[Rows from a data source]
══════════

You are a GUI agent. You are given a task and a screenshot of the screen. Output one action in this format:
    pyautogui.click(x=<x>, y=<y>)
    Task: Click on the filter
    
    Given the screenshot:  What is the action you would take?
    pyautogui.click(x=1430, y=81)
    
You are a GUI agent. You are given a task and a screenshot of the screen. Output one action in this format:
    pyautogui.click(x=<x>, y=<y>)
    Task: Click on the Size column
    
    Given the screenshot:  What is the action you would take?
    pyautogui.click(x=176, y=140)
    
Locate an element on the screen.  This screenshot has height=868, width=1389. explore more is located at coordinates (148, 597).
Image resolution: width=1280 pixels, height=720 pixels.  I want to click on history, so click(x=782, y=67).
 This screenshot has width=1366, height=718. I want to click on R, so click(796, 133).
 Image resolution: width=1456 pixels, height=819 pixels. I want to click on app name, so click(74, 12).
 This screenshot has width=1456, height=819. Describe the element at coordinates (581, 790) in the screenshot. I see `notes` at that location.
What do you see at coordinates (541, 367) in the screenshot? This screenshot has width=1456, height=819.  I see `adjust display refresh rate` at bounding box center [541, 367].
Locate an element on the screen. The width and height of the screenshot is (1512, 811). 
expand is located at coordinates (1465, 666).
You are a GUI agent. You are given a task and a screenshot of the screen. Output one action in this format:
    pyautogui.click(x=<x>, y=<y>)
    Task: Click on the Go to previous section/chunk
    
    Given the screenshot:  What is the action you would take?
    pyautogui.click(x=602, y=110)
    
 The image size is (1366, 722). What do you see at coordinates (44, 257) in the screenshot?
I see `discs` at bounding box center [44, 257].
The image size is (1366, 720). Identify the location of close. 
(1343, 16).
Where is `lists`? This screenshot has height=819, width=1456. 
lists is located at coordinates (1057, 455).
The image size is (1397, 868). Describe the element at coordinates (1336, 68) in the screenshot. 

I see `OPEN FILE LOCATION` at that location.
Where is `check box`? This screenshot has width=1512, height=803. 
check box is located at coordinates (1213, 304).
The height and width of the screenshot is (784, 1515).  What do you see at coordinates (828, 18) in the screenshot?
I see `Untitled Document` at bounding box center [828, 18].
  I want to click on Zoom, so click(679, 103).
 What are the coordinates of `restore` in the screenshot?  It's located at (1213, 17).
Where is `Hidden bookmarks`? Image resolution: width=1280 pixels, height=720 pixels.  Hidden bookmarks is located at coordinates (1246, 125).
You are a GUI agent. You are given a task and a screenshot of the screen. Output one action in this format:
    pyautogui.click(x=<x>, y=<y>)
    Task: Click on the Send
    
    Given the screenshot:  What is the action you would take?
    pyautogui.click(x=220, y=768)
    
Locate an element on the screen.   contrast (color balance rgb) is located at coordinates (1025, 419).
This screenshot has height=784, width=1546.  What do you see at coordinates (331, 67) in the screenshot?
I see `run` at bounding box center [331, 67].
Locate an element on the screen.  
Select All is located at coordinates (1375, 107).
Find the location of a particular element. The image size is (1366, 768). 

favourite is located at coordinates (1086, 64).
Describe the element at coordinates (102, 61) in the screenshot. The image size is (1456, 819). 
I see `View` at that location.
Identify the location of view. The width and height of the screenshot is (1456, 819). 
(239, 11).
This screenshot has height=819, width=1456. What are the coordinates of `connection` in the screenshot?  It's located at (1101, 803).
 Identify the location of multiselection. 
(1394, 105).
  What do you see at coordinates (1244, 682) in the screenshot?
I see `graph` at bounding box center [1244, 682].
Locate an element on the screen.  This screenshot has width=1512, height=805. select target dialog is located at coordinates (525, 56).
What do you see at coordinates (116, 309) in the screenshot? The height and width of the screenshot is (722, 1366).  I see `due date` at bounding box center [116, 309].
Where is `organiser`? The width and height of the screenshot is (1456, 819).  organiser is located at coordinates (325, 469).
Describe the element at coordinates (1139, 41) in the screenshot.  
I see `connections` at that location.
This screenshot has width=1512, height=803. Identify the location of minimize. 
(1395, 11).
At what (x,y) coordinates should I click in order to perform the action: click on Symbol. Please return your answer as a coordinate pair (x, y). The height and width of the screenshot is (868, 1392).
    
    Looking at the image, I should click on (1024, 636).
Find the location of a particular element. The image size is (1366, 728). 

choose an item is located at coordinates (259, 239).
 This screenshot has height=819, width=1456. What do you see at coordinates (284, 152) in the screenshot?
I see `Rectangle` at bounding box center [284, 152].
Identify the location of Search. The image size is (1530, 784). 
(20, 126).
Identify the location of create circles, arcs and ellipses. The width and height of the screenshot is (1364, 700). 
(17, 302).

══════════

## Task directions
Convert every line of the rows above into a JSON list of strings, one string per line, omitting blank lines.

## Solution for this exercise
[
  "You are a GUI agent. You are given a task and a screenshot of the screen. Output one action in this format:",
  "    pyautogui.click(x=<x>, y=<y>)",
  "    Task: Click on the filter",
  "    Given the screenshot:  What is the action you would take?",
  "    pyautogui.click(x=1430, y=81)",
  "You are a GUI agent. You are given a task and a screenshot of the screen. Output one action in this format:",
  "    pyautogui.click(x=<x>, y=<y>)",
  "    Task: Click on the Size column",
  "    Given the screenshot:  What is the action you would take?",
  "    pyautogui.click(x=176, y=140)",
  "Locate an element on the screen.  This screenshot has height=868, width=1389. explore more is located at coordinates (148, 597).",
  "Image resolution: width=1280 pixels, height=720 pixels.  I want to click on history, so click(x=782, y=67).",
  " This screenshot has width=1366, height=718. I want to click on R, so click(796, 133).",
  " Image resolution: width=1456 pixels, height=819 pixels. I want to click on app name, so click(74, 12).",
  " This screenshot has width=1456, height=819. Describe the element at coordinates (581, 790) in the screenshot. I see `notes` at that location.",
  "What do you see at coordinates (541, 367) in the screenshot? This screenshot has width=1456, height=819.  I see `adjust display refresh rate` at bounding box center [541, 367].",
  "Locate an element on the screen. The width and height of the screenshot is (1512, 811). ",
  "expand is located at coordinates (1465, 666).",
  "You are a GUI agent. You are given a task and a screenshot of the screen. Output one action in this format:",
  "    pyautogui.click(x=<x>, y=<y>)",
  "    Task: Click on the Go to previous section/chunk",
  "    Given the screenshot:  What is the action you would take?",
  "    pyautogui.click(x=602, y=110)",
  " The image size is (1366, 722). What do you see at coordinates (44, 257) in the screenshot?",
  "I see `discs` at bounding box center [44, 257].",
  "The image size is (1366, 720). Identify the location of close. ",
  "(1343, 16).",
  "Where is `lists`? This screenshot has height=819, width=1456. ",
  "lists is located at coordinates (1057, 455).",
  "The image size is (1397, 868). Describe the element at coordinates (1336, 68) in the screenshot. ",
  "I see `OPEN FILE LOCATION` at that location.",
  "Where is `check box`? This screenshot has width=1512, height=803. ",
  "check box is located at coordinates (1213, 304).",
  "The height and width of the screenshot is (784, 1515).  What do you see at coordinates (828, 18) in the screenshot?",
  "I see `Untitled Document` at bounding box center [828, 18].",
  "  I want to click on Zoom, so click(679, 103).",
  " What are the coordinates of `restore` in the screenshot?  It's located at (1213, 17).",
  "Where is `Hidden bookmarks`? Image resolution: width=1280 pixels, height=720 pixels.  Hidden bookmarks is located at coordinates (1246, 125).",
  "You are a GUI agent. You are given a task and a screenshot of the screen. Output one action in this format:",
  "    pyautogui.click(x=<x>, y=<y>)",
  "    Task: Click on the Send",
  "    Given the screenshot:  What is the action you would take?",
  "    pyautogui.click(x=220, y=768)",
  "Locate an element on the screen.   contrast (color balance rgb) is located at coordinates (1025, 419).",
  "This screenshot has height=784, width=1546.  What do you see at coordinates (331, 67) in the screenshot?",
  "I see `run` at bounding box center [331, 67].",
  "Locate an element on the screen.  ",
  "Select All is located at coordinates (1375, 107).",
  "Find the location of a particular element. The image size is (1366, 768). ",
  "favourite is located at coordinates (1086, 64).",
  "Describe the element at coordinates (102, 61) in the screenshot. The image size is (1456, 819). ",
  "I see `View` at that location.",
  "Identify the location of view. The width and height of the screenshot is (1456, 819). ",
  "(239, 11).",
  "This screenshot has height=819, width=1456. What are the coordinates of `connection` in the screenshot?  It's located at (1101, 803).",
  " Identify the location of multiselection. ",
  "(1394, 105).",
  "  What do you see at coordinates (1244, 682) in the screenshot?",
  "I see `graph` at bounding box center [1244, 682].",
  "Locate an element on the screen.  This screenshot has width=1512, height=805. select target dialog is located at coordinates (525, 56).",
  "What do you see at coordinates (116, 309) in the screenshot? The height and width of the screenshot is (722, 1366).  I see `due date` at bounding box center [116, 309].",
  "Where is `organiser`? The width and height of the screenshot is (1456, 819).  organiser is located at coordinates (325, 469).",
  "Describe the element at coordinates (1139, 41) in the screenshot.  ",
  "I see `connections` at that location.",
  "This screenshot has width=1512, height=803. Identify the location of minimize. ",
  "(1395, 11).",
  "At what (x,y) coordinates should I click in order to perform the action: click on Symbol. Please return your answer as a coordinate pair (x, y). The height and width of the screenshot is (868, 1392).",
  "    Looking at the image, I should click on (1024, 636).",
  "Find the location of a particular element. The image size is (1366, 728). ",
  "choose an item is located at coordinates (259, 239).",
  " This screenshot has height=819, width=1456. What do you see at coordinates (284, 152) in the screenshot?",
  "I see `Rectangle` at bounding box center [284, 152].",
  "Identify the location of Search. The image size is (1530, 784). ",
  "(20, 126).",
  "Identify the location of create circles, arcs and ellipses. The width and height of the screenshot is (1364, 700). ",
  "(17, 302)."
]